How Machine Learning is Affecting Your Open Rates

Organizations that we work with have been reporting a widespread decrease in open rates on messages sent to Gmail addresses. The finger has been pointed, with much derision and some uncertainty, at Gmail’s recent implementation of TensorFlow, a machine learning tool, to help upgrade its spam-fighting efforts. This isn’t the first time that Google has made changes to its spam prevention methods and legitimate marketers have taken a hit to their bottom line, but this may be the most lethal bodyblow to email marketing yet… and that’s a great thing.

For the record, this is not another “email marketing is dead, unless you pay us to reveal our secret sauce” post. That’s the thing with machine learning – there isn’t a secret sauce anymore, or a hidden way to game the system. What’s going to keep you out of a user’s inbox is no longer a decision a programmer made out in Palo Alto, or a messed up header – it’s user behavior, and the algorithm that feeds it. But the good news is, if email marketers change their behavior, this change should help us all.

Quick machine learning primer, for the uninitiated: machine learning is a form of predictive intelligence, like an AI you would see in the movies (albeit much reduced). Computer scientists create algorithms, based on statistics and a whole lot of math, to classify and sort information into groups that the computer scientist defines, like “Good Email” and “Spam Email”. This is done by taking a large set of data (such as all the emails sent to @gmail.com addresses), manually sorting it into the “Good Email” and “Spam Email” categories, and then showing it to your machine learning algorithm. This is where the magic happens – the algorithm will comb through the data in order to identify the traits of the “Good Email” group, as well as the “Spam Email” group, without being explicitly told what those traits are; the computer will decide that for itself.

With that in mind, imagine Gmail didn’t just categorize email into the “Good” and “Spam” categories – they took the categorization further, adding “Promotions”, “Updates”, and “Forums”. Now after training their machine learning models on these labels and groupings of emails, their systems can automatically push emails that users may not want to read to these different inboxes. The end result is a better user experience, as you mostly only see emails that you truly want in your inbox.

The salient point here is that Google isn’t necessarily just training their models to distinguish legitimate emails from spam . It’s deeper than that – because they’re fundamentally, they’re being trained to distinguish quality and relevance of content. The emails people are most likely to open are the ones that have information they want to receive, or the ones that have interesting, high quality content that they want to read – everything else is going to be pushed into Google’s tab structure. As a result, anyone sending email is going to have to start contending with an algorithm that will judiciously sort any incoming mail based on previous user behaviors, and if those user behaviors indicate no one wants to receive your content, then there’s no way around it – you’re going to get filtered.

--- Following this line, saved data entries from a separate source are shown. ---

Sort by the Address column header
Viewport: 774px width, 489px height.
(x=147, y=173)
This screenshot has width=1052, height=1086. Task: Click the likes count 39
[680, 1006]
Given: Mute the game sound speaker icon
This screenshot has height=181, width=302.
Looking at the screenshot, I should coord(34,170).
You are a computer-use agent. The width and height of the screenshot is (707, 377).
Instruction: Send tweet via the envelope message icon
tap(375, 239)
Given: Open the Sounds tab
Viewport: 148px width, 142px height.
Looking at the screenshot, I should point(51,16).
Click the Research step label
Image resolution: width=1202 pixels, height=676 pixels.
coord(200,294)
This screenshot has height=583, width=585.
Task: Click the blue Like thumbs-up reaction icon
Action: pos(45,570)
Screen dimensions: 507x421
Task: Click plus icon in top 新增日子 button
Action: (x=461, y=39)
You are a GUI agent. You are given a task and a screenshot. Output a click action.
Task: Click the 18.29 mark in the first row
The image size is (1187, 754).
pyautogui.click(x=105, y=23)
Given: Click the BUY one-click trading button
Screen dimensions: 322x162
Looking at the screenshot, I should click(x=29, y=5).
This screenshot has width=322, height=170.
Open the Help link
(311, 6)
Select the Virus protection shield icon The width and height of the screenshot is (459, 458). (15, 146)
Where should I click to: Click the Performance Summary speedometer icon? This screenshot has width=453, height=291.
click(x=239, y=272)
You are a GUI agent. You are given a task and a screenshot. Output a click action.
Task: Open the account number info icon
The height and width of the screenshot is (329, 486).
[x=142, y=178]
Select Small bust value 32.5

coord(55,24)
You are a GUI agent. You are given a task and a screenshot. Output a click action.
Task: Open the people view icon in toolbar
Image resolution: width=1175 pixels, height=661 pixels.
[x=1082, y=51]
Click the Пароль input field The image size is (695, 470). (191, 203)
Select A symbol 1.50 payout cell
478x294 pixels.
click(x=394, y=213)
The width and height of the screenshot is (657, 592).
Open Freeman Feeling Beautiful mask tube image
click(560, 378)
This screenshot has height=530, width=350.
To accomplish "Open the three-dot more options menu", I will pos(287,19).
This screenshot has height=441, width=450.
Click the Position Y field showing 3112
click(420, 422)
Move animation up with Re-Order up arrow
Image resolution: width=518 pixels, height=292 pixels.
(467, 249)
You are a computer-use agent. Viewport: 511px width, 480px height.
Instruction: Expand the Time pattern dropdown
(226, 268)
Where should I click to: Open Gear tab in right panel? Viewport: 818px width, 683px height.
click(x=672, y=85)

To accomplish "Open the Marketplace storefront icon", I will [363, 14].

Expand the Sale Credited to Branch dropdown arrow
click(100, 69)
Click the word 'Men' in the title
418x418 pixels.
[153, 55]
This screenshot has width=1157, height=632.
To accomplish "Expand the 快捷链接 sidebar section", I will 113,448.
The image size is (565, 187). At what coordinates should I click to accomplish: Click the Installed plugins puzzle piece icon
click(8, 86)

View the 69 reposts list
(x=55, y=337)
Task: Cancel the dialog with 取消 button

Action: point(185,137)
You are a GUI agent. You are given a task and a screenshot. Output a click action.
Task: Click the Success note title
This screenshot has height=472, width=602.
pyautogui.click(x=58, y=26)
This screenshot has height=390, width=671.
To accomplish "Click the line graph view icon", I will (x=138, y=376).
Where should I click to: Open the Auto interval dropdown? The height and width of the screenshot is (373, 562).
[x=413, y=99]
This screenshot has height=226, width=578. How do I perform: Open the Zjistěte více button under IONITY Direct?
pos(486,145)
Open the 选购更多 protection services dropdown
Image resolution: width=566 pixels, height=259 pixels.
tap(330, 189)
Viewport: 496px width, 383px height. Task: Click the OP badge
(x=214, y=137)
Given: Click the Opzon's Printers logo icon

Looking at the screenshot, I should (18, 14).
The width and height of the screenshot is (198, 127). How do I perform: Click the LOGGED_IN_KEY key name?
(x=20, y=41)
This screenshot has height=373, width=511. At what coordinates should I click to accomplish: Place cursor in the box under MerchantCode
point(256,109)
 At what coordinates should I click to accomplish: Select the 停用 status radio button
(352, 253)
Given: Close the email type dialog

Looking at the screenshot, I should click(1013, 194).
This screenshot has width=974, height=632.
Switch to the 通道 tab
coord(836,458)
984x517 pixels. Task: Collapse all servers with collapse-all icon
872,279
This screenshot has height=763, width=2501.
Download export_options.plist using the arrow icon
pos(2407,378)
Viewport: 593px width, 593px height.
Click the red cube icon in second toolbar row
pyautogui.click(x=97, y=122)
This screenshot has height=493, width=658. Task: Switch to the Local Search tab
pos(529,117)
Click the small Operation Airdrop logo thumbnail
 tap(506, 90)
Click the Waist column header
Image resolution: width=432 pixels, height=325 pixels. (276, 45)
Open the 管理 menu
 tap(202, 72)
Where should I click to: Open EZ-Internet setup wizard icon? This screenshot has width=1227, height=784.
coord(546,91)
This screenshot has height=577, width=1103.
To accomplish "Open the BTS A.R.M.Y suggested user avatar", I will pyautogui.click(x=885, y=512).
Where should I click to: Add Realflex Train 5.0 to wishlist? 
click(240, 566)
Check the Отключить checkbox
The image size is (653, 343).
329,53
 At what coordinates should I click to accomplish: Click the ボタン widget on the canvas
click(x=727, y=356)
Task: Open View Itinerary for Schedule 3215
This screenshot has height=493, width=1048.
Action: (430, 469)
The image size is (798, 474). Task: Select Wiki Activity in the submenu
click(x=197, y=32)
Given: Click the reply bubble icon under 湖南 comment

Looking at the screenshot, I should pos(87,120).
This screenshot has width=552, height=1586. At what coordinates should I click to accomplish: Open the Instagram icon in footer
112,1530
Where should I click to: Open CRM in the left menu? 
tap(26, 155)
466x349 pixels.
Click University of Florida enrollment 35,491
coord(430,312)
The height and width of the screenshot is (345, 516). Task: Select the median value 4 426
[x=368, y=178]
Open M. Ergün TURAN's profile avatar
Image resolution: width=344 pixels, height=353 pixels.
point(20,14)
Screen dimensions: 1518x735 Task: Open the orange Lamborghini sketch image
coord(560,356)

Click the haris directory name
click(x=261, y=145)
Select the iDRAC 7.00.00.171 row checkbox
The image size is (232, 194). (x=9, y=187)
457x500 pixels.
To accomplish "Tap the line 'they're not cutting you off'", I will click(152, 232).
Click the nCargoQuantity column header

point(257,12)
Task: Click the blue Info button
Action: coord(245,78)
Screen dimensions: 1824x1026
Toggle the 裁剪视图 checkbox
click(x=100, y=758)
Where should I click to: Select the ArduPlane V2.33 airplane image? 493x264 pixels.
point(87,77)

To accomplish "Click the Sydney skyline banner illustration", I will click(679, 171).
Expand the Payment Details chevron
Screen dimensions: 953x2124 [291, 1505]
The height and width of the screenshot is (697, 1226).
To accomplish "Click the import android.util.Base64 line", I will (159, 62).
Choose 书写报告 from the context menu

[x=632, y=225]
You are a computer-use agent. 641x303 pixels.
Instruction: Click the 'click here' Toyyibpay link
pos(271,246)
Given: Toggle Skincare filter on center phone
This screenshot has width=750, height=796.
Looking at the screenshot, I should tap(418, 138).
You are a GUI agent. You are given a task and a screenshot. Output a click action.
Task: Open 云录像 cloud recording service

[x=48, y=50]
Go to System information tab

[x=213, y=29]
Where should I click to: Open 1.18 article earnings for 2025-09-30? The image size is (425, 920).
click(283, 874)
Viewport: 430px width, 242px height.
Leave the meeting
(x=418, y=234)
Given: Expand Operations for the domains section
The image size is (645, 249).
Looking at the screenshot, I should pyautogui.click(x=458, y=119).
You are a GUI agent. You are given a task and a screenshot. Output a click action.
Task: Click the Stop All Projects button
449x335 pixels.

While there’s no way to get around the algorithm, there’s a few ways to make sure it’s not pushing your open rates lower unnecessarily:

  1. Use Confirmed Opt-In. If people definitely want to receive your messages, they’re more likely to read them, and therefore the algorithms will treat your mail better.
  2. Send to smaller lists. Machine learning is dependent on data – if you feed the system less data, it’s less likely to pick up trends in your marketing and start trying to clamp down on it. This won’t help you if other marketers are using the same content and practices though, which is why we also recommend…
  3. Send email only when you have good content to share. The better the content in your email, the more likely people are to want to read and share it, and the better you’ll look to email service providers. That’s the biggest, best recommendation that anyone in the industry can make to you right now.